Welcome to Week 2! Before we jump in, a big shout out to everyone who participated in last week’s challenge.
Great to see some of our veteran cook off-ers returning again this year. Equally exciting to see so many new faces. Thanks sooooo much for joining the insanity. The Cook Off isn’t a cook off without you.
A Dish of Many Names
This week’s recipe goes by many names: frumenty, frumentee, furmity, fromity, fermenty…. Whatever you decide to call it, it’s a classic. It appears in the 1390 manuscript of The Form of Curry, one of oldest surviving English-language cookbooks, and Florence White, founder of the English Folk Cookery Association, proclaimed it England’s “oldest national dish”.
At its simplest, frumenty consists of grain (usually wheat, but sometimes barley) gently stewed until it forms a soft, glutinous mass. Mmmmmmmm! Basically, it’s a porridge, but a super versatile one. It can be sweet or savoury, and may be served hot, or left to cool and then sliced, like polenta.
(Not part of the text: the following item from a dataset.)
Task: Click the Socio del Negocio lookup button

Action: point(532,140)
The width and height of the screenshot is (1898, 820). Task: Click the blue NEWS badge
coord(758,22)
Pimped out versions include eggs, cream, and honey/sugar, dried fruit, and nuts (sweet) or broth with a side of meat (savoury). Venison appears to have been a popular accompaniment with savoury fermenty – at least for those with the means and status to acquire it – but there are also recipes featuring beaver and porpoise. Don’t worry, we’re not going there, but archaeological evidence indicates that the Colony of Avalon’s early settlers did.
Delicious AND Nutritious
If you’ve been following the Colony of Avalon’s Facebook page, you’ll know that Lori has been experimenting with this dish for a couple of days. Her initial feedback includes a comment that periodic spoonfuls of fermenty throughout the day have kept her feeling full and energized. It’s no wonder. Cracked wheat and bulger wheat are both complex carbohydrates that are high in nutrients and super-good-for-you fibre.
The Recipes
We’re giving you two recipe options this week. The first one is for the hard core cook off-ers out there (yes, we’re talking about you Sean!) who want to go the extra mile. It uses whole wheat grains that still include the hull and bran. These grains must be creed, or softened, otherwise they won’t gloop together.
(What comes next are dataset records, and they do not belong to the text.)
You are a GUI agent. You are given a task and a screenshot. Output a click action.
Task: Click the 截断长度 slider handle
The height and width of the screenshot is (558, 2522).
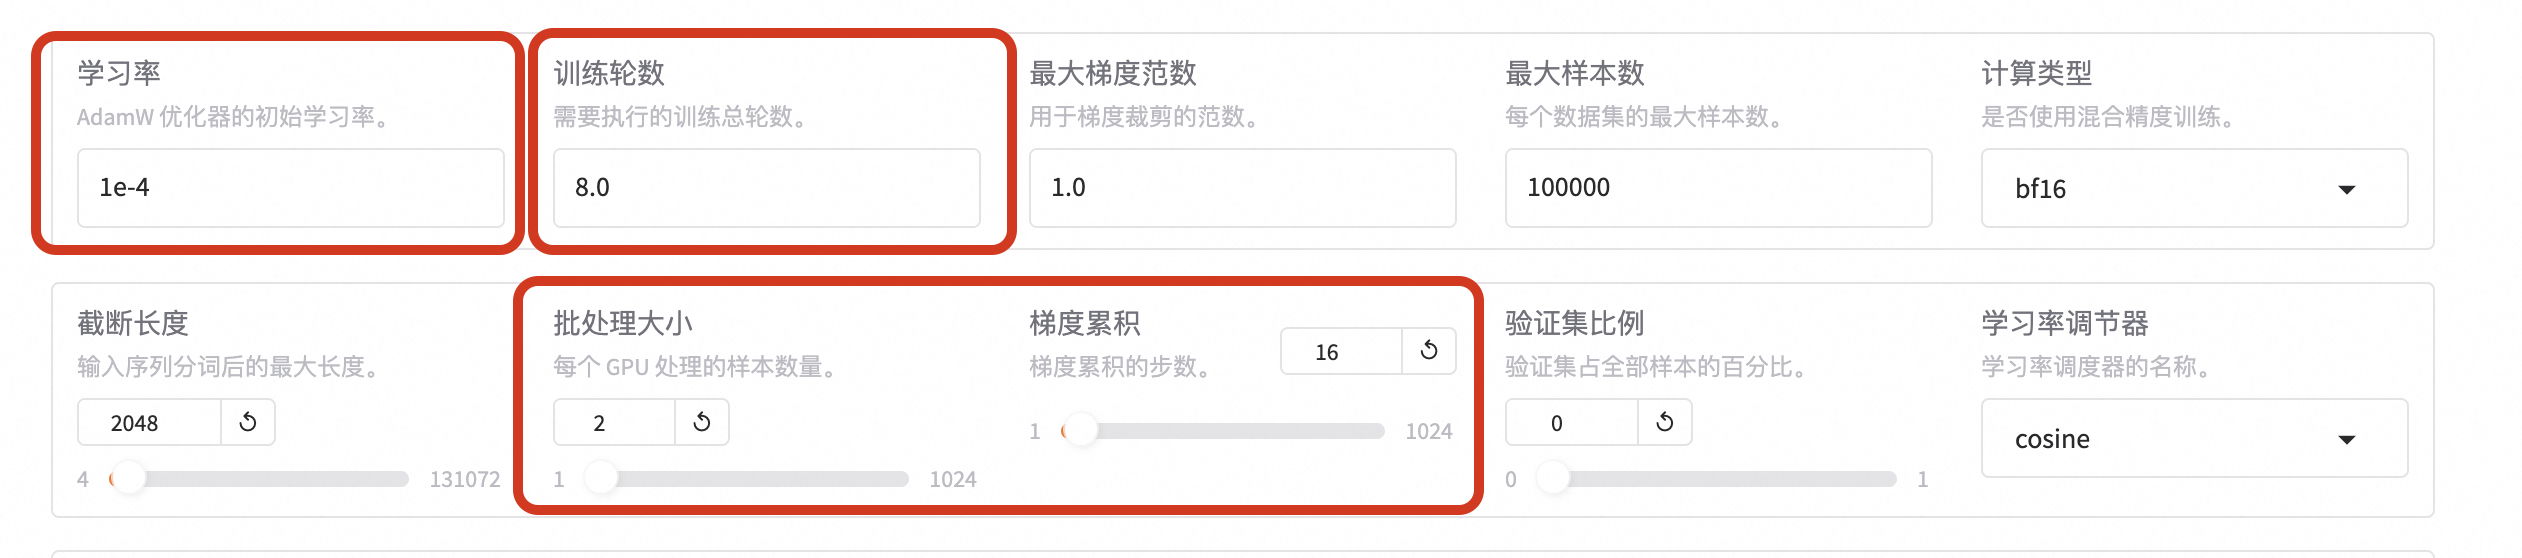pos(128,479)
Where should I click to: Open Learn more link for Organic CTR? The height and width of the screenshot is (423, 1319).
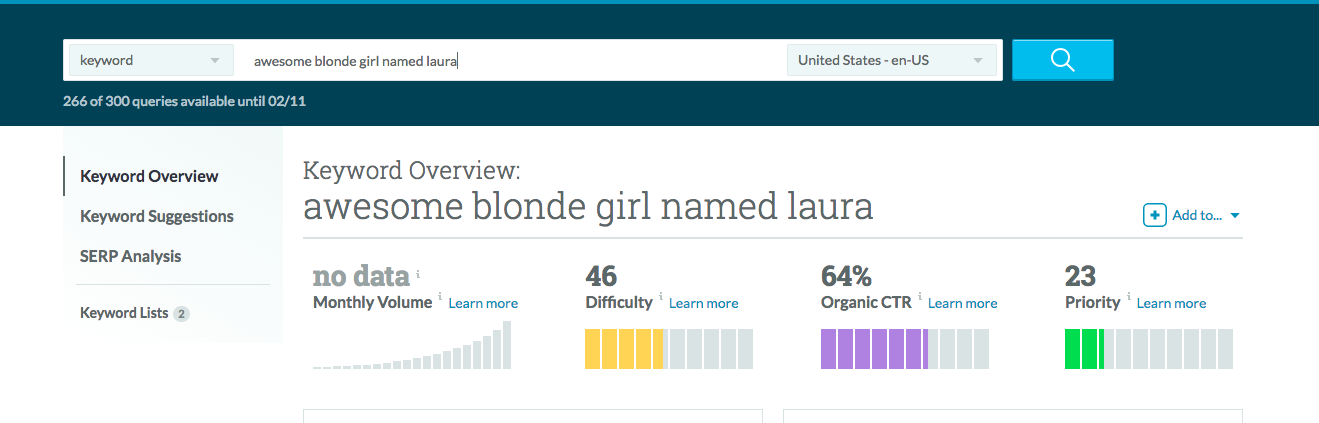point(962,303)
The second recipe uses bulger, which allows you to skip the creeing. There’s absolutely no shame in taking this easier route. You won’t be the first. Back when frumenty was a really big thing, market vendors sold creed, jellied wheat by the bucketful.
The first recipe comes from Peter Brears’ Cooking and Dining in Medieval England, courtesy of our friends at CKBK.
The second recipe is for a sweet frumenty. It uses bulger instead of whole wheat, which reduces the processing and cooking time.
We encourage you to make this recipe your own. For inspiration, here’s a 1653 recipe for frumenty from A True Gentlewoman’s Delight
To make Furmentie
Take a quart of sweet Cream, two or three sprigs of Mace, and a Nutmeg cut in half, put into your cream, so let it boil, then take your French Barlie or Rice, being first washed clean in fair water three times, and picked clean, then boyle it in sweet milk till it be tender, then put it into your cream, and boil it well, and when it hath boiled a good while, take the yolks of six or seven eggs, beat them very well, and thicken on a soft fire, boyl it, and stir it for it will quickly burn, when you thinke it is boyled enough, sweeten it to your taste, and so serve it in with Rosewater, and Musk Sugar , in the same manner you may make it with wheat.
In case you’re wondering, musk sugar is exactly as it sounds – sugar infused with musk, which is a strong-smelling reddish-brown substance secreted by the male musk deer for scent-marking. Personally, I put musk in the same “not going there” category as porpoise, but if it’s your thing, go for it. We’d love to hear how it turns out!
Remember, snap a pic of your 17th century coffee and post it as a comment under the Week 2 recipe on the Colony of Avalon’s Facebook page for a chance to win this week’s prize and the grand prize. Deadline for entries is 11:59 pm, Saturday, July 23, 2022. Can’t wait to see what you come up with!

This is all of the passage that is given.